Start with a short mentor-text hunt in science articles to show passive voice used for objectivity. Avoid teaching ‘to be’ verbs as the main signal; instead, focus on who is doing what. Research shows that repeated, low-stakes transformation tasks build fluency faster than lectures.

Students will confidently point to the actor and action in any sentence, explain why one voice fits a given purpose, and transform sentences accurately without relying on memorized rules alone.


Watch Out for These Misconceptions

  • During Sorting Activity: Passive to Active Transformation, watch for students who assume every sentence with ‘was’ or ‘were’ is passive.

    During the same activity, hand them a dry-erase board and ask them to underline the true subject and action. If there is no clear doer, that sentence is not passive but linking verb construction.

  • During Quick Write: Voice Swap, students may claim passive voice is always weak or grammatically incorrect.

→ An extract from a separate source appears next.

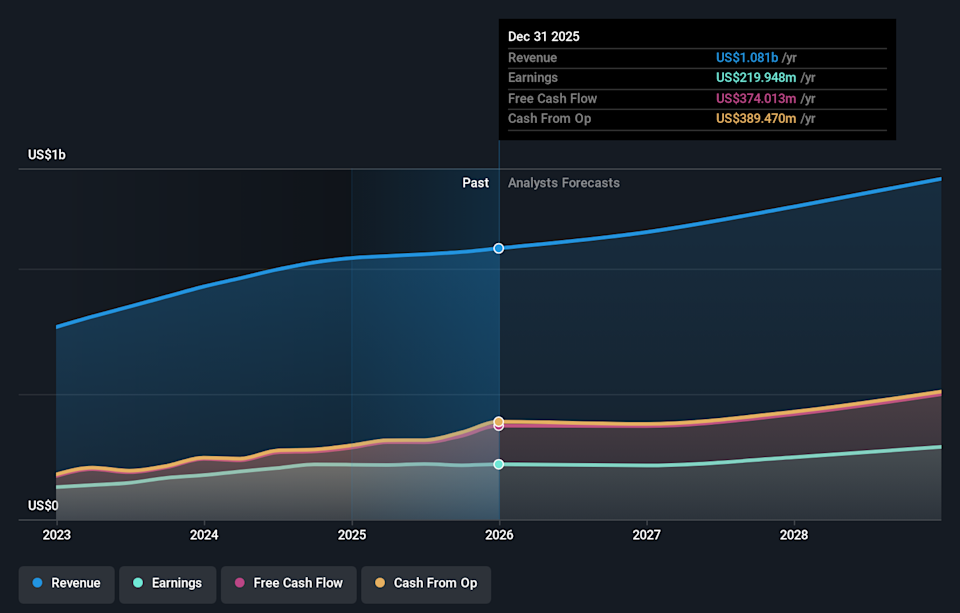Toggle the Earnings series visibility
960x613 pixels.
click(x=167, y=583)
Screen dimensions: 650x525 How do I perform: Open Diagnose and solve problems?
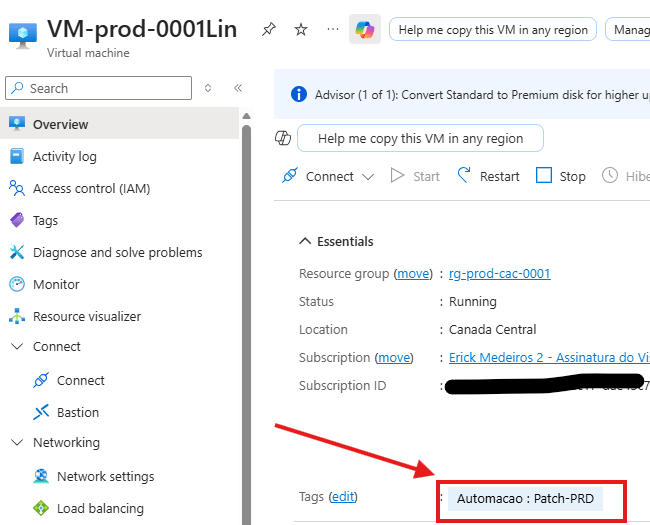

    During the Quick Write, give them a scenario card such as ‘Your lab partner knocked over the beaker’ and ask them to write the sentence in passive voice with emphasis on the beaker. Then have them compare tone and clarity.

  • During Think-Pair-Share: Scientific Writing Analysis, students think changing to active voice always improves a sentence.

    During this Think-Pair-Share, provide two versions of the same sentence—one passive emphasizing the result, one active emphasizing the researcher—and ask pairs to explain which better serves the writer’s purpose.